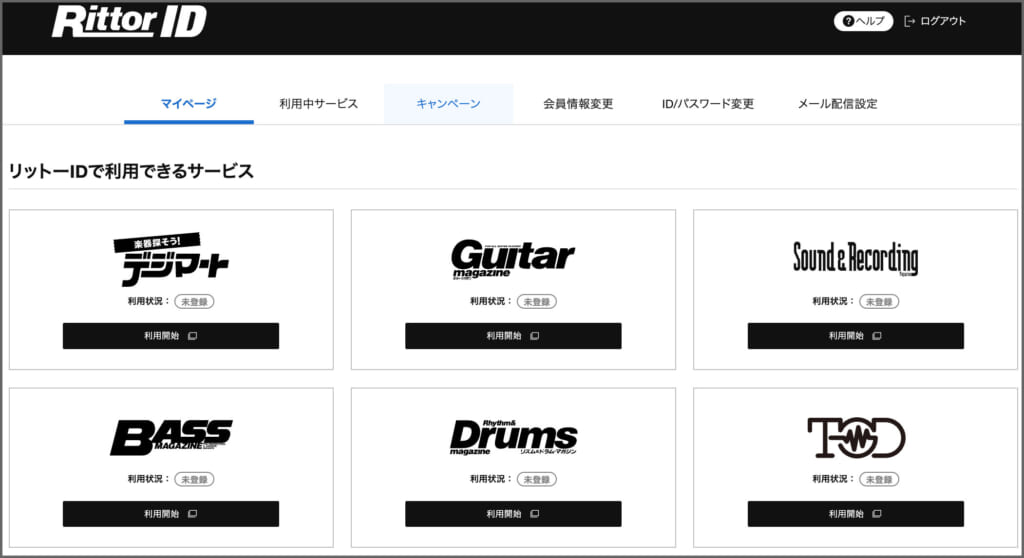The image size is (1024, 558).
Task: Click the Rhythm & Drums magazine logo
Action: coord(513,436)
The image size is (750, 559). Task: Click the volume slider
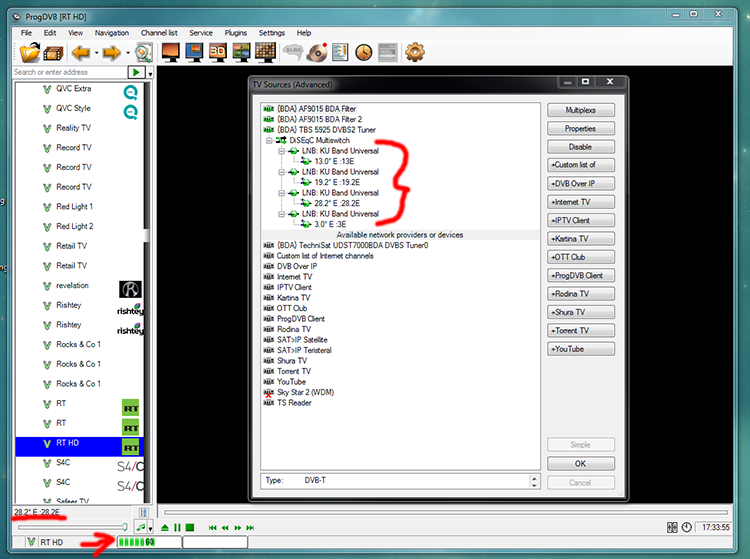click(x=72, y=527)
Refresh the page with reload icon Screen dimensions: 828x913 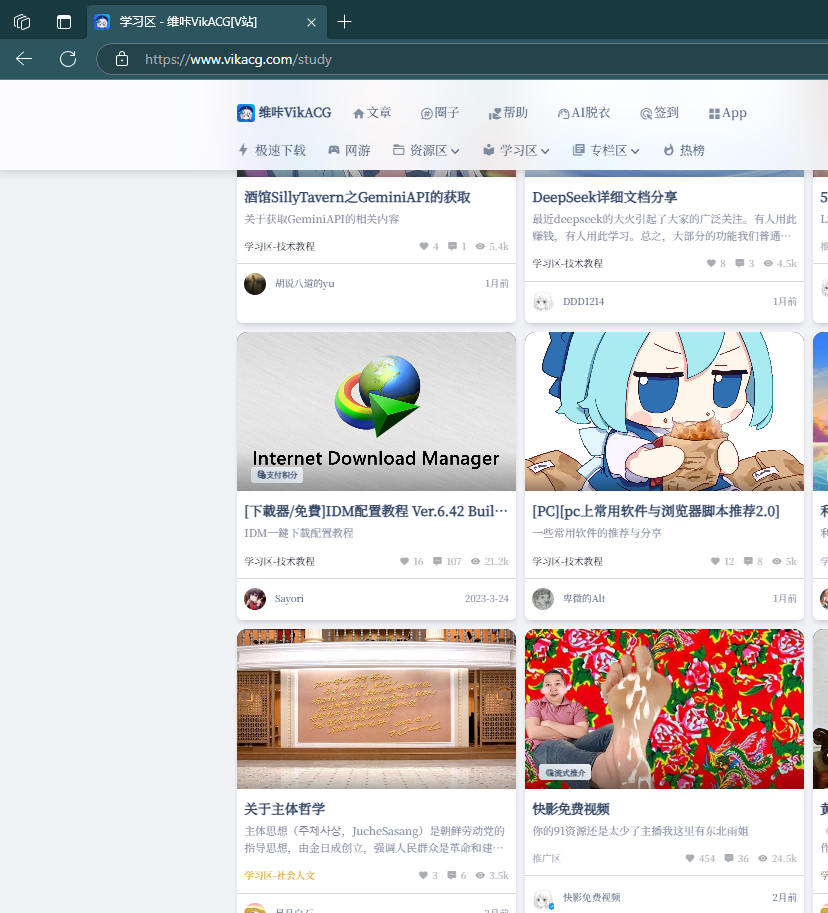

________________________

## TASK INSTRUCTIONS
Set down exactly the lines of the entries above from the one holding "The image size is (750, 559)." through the last one, including both, with the pictures left out.

## OUTPUT FOR THIS EXERCISE
The image size is (750, 559). Task: Click the volume slider
click(x=72, y=527)
Refresh the page with reload icon Screen dimensions: 828x913 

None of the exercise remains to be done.